[[ GIVEN ENTRIES, beginning ]]

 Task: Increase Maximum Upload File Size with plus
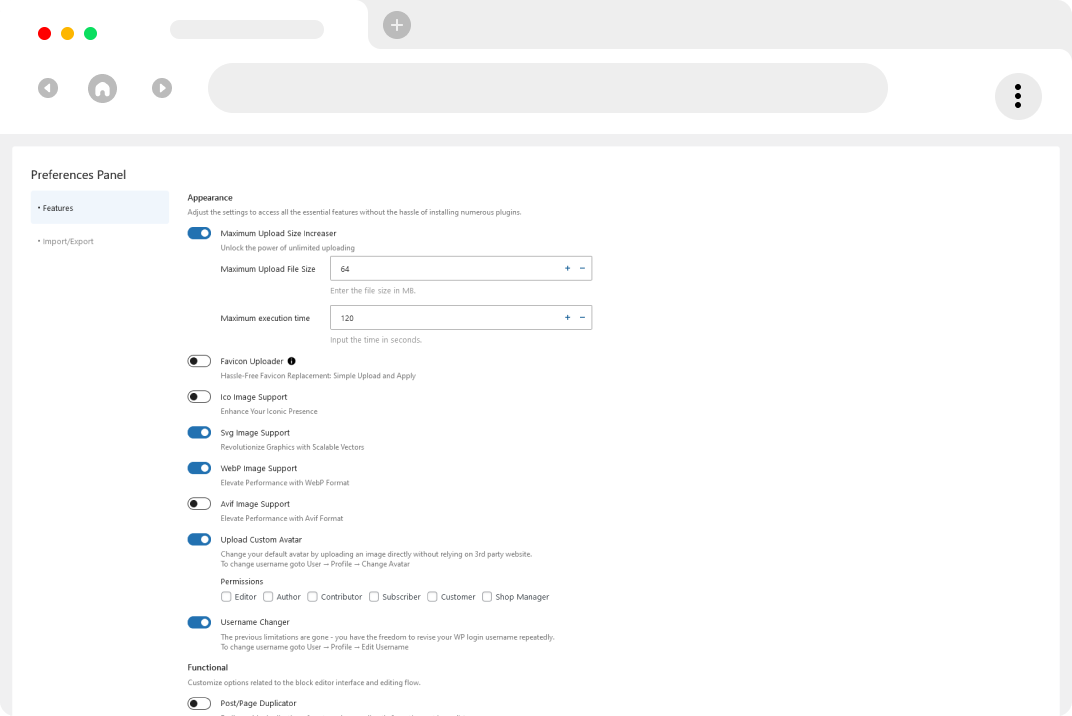[567, 268]
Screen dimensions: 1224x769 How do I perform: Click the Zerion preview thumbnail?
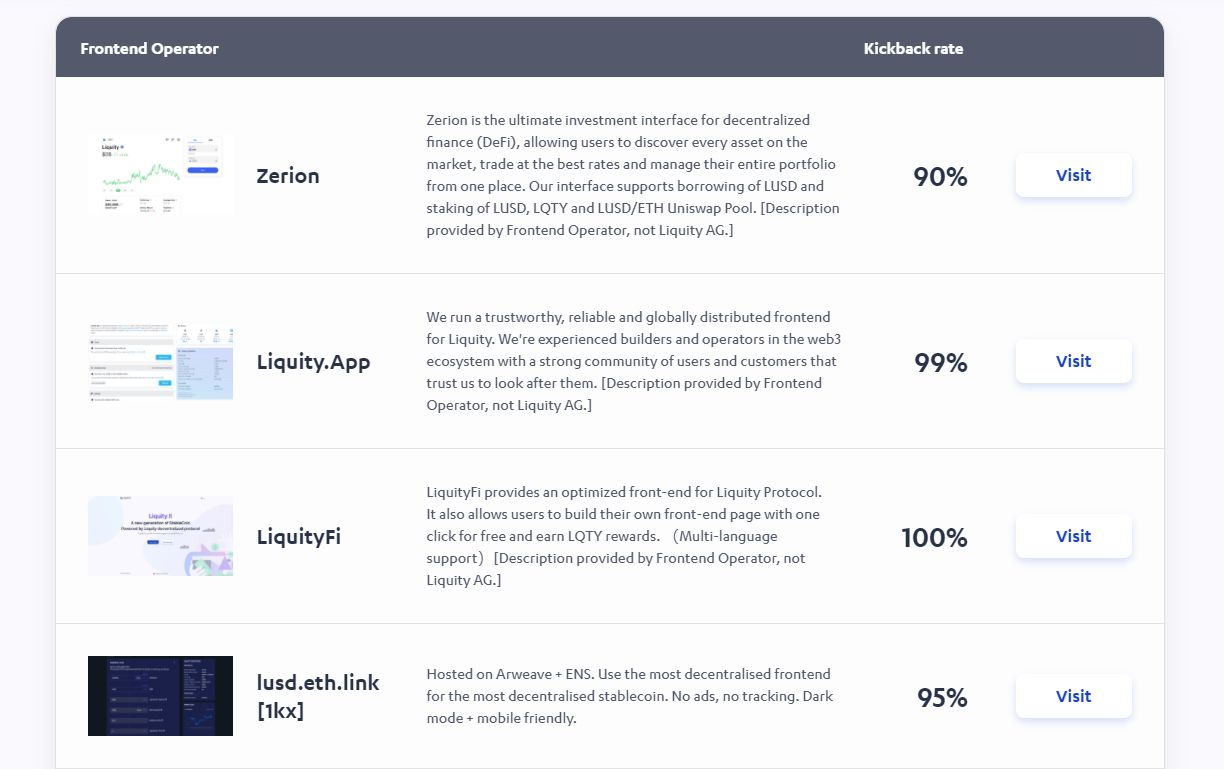click(160, 175)
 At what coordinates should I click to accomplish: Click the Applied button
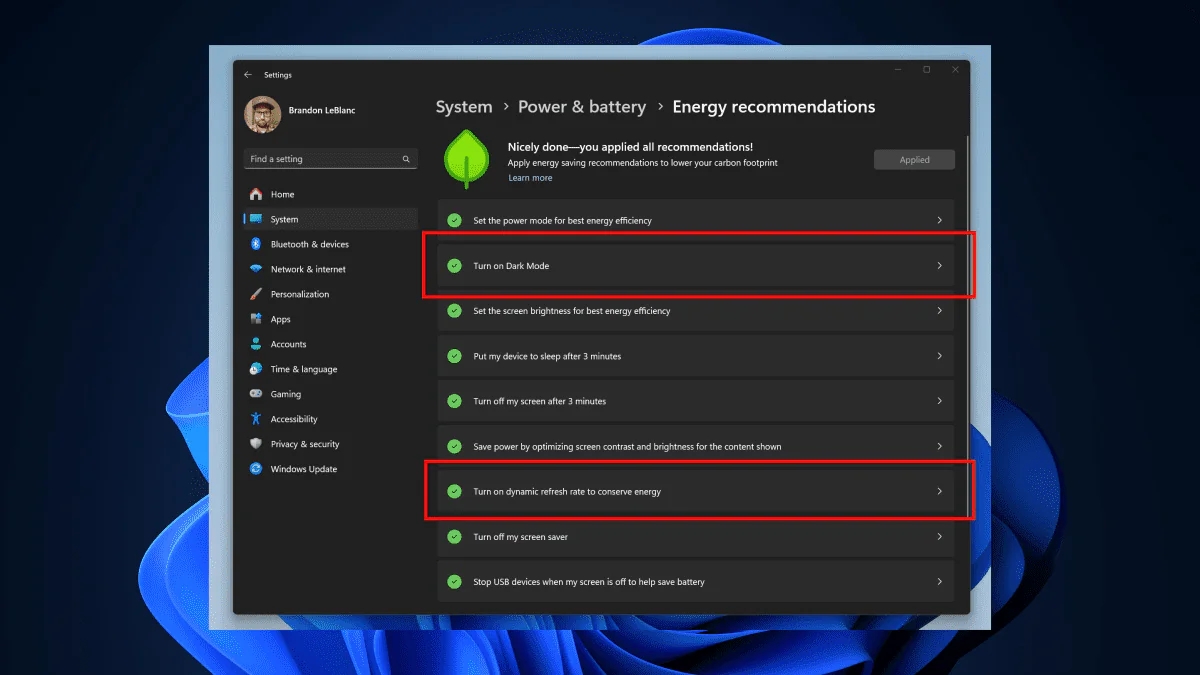tap(914, 160)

[[ GIVEN ENTRIES, end ]]

→ **ABOUT THIS TASK**
The records above are to be repeated exactly, apart from their pictures.

→ **RESULT**
 Task: Increase Maximum Upload File Size with plus
[567, 268]
Screen dimensions: 1224x769 How do I perform: Click the Zerion preview thumbnail?
click(160, 175)
 At what coordinates should I click to accomplish: Click the Applied button
tap(914, 160)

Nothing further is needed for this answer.